While Hayes was serving in the Army of the Shenandoah, Ohio Republicans nominated him for a seat in the United States House of Representatives from Ohio’s 2nd Congressional District. Although Hayes refused to campaign for office while serving in the military, he won the election in November 1864. Hayes served in the 39th and 40th Congresses from March 4, 1865, to July 20, 1867. While in Congress, he supported civil rights for freed slaves and voted with the Republican majority on Reconstruction legislation.
Governor of Ohio
On July 20, 1867, Hayes resigned his seat in Congress to campaign for the office of Governor of Ohio. In November, he won a closely contested election over Democrat Allen G. Thurman by a margin of 2,983 votes out of 484,603 votes cast. Ohio voters elected Hayes to a second term as governor in 1869. Choosing not to seek a third term, Hayes unsuccessfully ran for a seat in the House of Representatives in 1872.
Following his failed congressional bid, Hayes moved his family to the Birchard estate in Fremont, Ohio and he briefly retired from politics. By 1875, however, he reentered the political arena, and Ohio voters elected him to serve a third term as governor.
In June 1876, the Republican National Convention met in Cincinnati, Ohio. After six votes, the deadlocked delegates could not select a nominee for the office of President of the United States. On the seventh vote, Hayes emerged as a dark horse candidate and secured the nomination on June 16.
In November, Hayes defeated Democrat Samuel J. Tilden in one of the closest and more controversial elections in United States history. Although Tilden received more popular votes than Hayes, his total electoral votes were one short of the number he needed to secure the election. The Hayes camp challenged the election results in four states (Florida, Louisiana, South Carolina, and Oregon). When Congress could not settle the dispute, the members established a nonpartisan electoral commission to determine the winner in the four disputed states.
The commission declared Hayes the winner in each state. In each case, the eight Republican members voted for Hayes, and the seven Democrats voted for Tilden. In what became known as the “Wormley House Bargain,” Hayes became president. To secure the victory, Hayes agreed to end Reconstruction in the South, ordering the occupying Northern troops to return to the North. Hayes also agreed to appoint a Southerner to his cabinet. Upset by the outcome of the election, many Americans, especially Democrats, derisively referred to Hayes as “Rutherfraud B. Hayes” and “His Fraudulency” throughout his presidency.
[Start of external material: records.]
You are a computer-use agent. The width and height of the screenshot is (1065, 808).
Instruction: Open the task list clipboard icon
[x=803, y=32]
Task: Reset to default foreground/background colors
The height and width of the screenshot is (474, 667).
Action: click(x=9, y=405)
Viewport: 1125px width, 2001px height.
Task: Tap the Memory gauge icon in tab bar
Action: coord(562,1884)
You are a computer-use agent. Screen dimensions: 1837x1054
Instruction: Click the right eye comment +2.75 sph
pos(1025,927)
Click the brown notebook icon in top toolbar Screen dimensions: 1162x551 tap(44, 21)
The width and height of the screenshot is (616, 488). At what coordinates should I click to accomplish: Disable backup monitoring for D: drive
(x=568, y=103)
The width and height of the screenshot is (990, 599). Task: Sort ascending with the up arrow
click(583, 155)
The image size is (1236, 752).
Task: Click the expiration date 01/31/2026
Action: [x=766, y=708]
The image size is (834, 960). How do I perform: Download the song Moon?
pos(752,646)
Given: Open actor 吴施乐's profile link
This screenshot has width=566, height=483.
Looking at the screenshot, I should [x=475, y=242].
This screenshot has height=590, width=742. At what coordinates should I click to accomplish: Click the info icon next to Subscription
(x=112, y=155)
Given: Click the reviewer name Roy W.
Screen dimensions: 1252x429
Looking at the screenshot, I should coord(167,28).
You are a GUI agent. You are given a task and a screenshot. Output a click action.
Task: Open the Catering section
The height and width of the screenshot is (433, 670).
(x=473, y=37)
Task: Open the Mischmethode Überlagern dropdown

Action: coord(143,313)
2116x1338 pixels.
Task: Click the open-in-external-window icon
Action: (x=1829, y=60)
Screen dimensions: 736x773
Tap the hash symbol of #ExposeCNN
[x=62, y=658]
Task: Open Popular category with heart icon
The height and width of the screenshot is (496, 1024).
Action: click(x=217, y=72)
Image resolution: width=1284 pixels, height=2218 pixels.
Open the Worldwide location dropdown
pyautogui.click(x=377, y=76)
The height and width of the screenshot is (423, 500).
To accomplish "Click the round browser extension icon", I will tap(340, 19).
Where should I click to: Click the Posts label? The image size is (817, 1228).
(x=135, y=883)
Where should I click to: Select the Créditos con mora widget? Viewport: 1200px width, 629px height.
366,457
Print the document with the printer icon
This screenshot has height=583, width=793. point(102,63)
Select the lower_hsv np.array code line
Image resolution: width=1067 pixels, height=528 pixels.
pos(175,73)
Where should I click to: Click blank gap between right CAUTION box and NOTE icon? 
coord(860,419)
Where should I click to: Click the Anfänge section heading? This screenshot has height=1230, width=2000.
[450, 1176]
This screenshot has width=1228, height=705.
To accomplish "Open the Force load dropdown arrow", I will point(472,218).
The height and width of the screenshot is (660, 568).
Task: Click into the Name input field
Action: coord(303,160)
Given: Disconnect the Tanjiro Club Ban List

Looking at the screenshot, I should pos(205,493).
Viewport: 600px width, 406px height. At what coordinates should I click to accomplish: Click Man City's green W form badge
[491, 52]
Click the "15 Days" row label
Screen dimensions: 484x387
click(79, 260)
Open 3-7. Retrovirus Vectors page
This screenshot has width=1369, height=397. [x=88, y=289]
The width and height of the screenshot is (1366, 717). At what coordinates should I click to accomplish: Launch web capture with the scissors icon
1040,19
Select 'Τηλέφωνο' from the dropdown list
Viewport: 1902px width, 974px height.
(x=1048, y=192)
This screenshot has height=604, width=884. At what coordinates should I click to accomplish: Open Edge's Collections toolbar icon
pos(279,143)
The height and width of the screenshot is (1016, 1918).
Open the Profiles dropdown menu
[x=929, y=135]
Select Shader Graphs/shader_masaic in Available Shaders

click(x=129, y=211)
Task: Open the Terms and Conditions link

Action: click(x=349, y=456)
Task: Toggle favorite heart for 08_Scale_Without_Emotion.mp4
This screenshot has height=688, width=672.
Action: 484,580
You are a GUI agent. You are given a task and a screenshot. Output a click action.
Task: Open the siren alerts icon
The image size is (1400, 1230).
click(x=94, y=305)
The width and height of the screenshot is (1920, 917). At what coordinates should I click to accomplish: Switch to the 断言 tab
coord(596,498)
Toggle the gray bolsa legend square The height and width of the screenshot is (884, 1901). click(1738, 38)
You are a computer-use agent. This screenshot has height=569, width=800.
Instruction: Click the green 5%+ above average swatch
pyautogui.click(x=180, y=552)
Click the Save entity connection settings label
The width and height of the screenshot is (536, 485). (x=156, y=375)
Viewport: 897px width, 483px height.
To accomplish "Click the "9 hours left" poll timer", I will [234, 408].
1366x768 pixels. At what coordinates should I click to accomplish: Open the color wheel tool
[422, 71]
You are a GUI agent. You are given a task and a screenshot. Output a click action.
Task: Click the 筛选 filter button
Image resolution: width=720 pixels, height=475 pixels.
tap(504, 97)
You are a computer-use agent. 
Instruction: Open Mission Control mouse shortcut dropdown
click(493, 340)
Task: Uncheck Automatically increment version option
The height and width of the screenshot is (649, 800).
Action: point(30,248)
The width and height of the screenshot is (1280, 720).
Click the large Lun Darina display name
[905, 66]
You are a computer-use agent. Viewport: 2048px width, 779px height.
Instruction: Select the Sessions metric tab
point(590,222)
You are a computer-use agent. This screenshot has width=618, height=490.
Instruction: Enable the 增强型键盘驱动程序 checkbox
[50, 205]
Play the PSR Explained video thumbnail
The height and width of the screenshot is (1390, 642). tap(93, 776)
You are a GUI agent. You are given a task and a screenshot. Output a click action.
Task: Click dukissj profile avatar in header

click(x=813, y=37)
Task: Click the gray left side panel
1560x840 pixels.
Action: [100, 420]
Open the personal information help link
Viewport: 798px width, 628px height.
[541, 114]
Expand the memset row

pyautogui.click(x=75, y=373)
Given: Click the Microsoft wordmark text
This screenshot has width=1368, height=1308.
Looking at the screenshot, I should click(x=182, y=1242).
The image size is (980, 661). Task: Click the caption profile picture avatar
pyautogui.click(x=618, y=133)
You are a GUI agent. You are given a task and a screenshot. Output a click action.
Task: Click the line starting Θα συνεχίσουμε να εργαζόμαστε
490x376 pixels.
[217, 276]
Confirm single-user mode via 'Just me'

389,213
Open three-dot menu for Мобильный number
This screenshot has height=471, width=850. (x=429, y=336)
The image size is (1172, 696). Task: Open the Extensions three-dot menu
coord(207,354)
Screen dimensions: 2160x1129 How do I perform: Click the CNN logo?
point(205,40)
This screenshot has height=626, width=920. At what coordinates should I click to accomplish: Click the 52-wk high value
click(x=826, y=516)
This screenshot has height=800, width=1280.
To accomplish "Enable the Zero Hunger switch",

Hayes resigned his seat as Governor of Ohio on March 2, 1877, to assume the presidency. The next day he took the oath of office as president during a private ceremony at the White House. Two days later, on March 5, Hayes was publicly inaugurated. During his presidency, Hayes withdrew the last federal troops from the South, officially ending the Reconstruction Era. Still, he continued to champion rights for black Americans. In 1877, Hayes dispatched federal troops to several cities to limit violence and end rioting by striking workers during the Great Railroad Strike of 1877. Hayes also advocated for civil service reform, a stance that made him unpopular with politicians in both major parties.
In 1880, Hayes fulfilled his pledge not to seek a second presidential term and retired to private life in Fremont. For the next decade, he campaigned for social reforms as a private citizen. Hayes died of complications from a heart attack at his home on January 17, 1893. He was buried at Oakwood Cemetery in Fremont, Ohio. In 1915, Hayes’s remains were re-interred on the grounds of his estate, Spiegel Grove, in Fremont. One year later, the Hayes Commemorative Library and Museum, the first presidential library in the United States, opened at Spiegel Grove.